Difluorocarbene Generation from TMSCF<sub>3</sub>: Kinetics and Mechanism of NaI-Mediated and Si-Induced Anionic Chain Reactions
Andrés García‐Domínguez, Thomas H. West, Johann J. Primozic, Katie M. Grant, Craig P. Johnston, Grant G. Cumming, Andrew G. Leach, Guy C. Lloyd‐Jones
Abstract
The mechanism of CF2 transfer from TMSCF3 (1), mediated by TBAT (2–12 mol %) or by NaI (5–20 mol %), has been investigated by in situ/stopped-flow 19F NMR spectroscopic analysis of the kinetics of alkene difluorocyclopropanation and competing TFE/c-C3F6/homologous perfluoroanion generation, 13C/2H KIEs, LFERs, CF2 transfer efficiency and selectivity, the effect of inhibitors, and density functional theory (DFT) calculations.

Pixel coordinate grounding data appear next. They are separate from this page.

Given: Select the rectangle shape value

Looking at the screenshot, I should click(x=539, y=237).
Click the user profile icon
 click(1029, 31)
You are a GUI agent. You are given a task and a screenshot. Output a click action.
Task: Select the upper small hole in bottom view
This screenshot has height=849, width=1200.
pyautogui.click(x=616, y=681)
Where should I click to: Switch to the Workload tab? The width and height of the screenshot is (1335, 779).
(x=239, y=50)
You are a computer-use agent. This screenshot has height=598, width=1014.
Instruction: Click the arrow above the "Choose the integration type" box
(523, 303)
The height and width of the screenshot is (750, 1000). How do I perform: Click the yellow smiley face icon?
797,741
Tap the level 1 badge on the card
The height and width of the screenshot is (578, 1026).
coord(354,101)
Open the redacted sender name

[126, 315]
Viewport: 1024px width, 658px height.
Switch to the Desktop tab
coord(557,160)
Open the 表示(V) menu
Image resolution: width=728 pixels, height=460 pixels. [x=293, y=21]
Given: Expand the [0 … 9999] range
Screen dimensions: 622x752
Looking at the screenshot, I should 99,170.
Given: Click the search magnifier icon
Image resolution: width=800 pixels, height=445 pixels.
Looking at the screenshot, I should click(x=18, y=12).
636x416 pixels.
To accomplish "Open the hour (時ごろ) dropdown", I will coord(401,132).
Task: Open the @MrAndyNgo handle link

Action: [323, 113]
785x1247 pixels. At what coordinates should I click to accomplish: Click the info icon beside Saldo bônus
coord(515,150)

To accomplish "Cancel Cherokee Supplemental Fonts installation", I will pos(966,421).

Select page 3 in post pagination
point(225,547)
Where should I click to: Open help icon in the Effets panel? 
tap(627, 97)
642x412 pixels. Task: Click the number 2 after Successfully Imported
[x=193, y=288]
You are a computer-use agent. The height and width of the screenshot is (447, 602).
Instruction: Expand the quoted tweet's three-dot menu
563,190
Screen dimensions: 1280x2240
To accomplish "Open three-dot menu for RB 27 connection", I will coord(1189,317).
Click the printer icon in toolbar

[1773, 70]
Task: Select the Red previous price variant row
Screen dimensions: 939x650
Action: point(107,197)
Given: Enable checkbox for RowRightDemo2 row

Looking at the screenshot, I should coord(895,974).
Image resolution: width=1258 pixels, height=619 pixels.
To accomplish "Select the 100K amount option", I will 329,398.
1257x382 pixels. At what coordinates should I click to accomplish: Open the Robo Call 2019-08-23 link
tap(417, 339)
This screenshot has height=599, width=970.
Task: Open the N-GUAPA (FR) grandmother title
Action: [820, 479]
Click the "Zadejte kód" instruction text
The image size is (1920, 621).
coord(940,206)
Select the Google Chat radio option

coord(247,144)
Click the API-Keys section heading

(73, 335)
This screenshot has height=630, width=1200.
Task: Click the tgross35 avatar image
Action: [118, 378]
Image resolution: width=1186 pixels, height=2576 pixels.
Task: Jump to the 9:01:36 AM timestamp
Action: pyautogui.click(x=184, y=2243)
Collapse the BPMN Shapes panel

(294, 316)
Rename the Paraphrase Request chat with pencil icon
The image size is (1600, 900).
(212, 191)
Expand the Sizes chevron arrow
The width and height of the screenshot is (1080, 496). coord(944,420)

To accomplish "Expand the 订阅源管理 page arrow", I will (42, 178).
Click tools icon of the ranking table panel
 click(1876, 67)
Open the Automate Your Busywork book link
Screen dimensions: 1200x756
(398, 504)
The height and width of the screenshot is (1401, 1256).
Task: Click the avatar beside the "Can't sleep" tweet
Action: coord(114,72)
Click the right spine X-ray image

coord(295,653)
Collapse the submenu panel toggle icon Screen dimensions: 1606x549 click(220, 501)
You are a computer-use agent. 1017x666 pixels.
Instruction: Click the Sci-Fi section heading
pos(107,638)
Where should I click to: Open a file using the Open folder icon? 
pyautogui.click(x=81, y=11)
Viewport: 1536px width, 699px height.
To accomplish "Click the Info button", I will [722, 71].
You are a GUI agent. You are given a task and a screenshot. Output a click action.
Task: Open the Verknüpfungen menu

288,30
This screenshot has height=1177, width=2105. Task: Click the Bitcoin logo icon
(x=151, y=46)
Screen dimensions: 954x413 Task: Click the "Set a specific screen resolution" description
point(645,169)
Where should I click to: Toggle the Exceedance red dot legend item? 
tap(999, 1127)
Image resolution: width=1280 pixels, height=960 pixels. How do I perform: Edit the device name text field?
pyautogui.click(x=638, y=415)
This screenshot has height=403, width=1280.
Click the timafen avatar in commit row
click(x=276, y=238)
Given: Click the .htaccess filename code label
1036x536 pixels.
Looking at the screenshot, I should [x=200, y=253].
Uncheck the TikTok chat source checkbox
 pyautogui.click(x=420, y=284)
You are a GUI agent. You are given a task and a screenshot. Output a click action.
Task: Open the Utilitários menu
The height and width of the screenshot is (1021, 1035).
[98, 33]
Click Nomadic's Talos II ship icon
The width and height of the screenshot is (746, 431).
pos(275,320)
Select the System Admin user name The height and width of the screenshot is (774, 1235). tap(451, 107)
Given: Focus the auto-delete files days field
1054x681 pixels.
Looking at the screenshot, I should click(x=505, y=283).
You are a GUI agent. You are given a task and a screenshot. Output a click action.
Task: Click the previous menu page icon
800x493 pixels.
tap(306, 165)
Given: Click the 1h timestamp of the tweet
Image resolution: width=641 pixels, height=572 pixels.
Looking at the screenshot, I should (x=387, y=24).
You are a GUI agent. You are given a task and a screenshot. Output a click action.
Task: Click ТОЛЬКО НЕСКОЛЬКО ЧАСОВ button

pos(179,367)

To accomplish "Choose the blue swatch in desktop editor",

The reactions evolve with profoundly different kinetics, undergoing autoinhibition (TBAT) or quasi-stochastic autoacceleration (NaI) and cogenerating perfluoroalkene side products. An overarching mechanism involving direct and indirect fluoride transfer from a CF3 anionoid to TMSCF3 (1) has been elucidated. It allows rationalization of why the NaI-mediated process is more effective for less-reactive alkenes and alkynes, why a large excess of TMSCF3 (1) is required in all cases, and why slow-addition protocols can be of benefit. Issues relating to exothermicity, toxicity, and scale-up are also noted.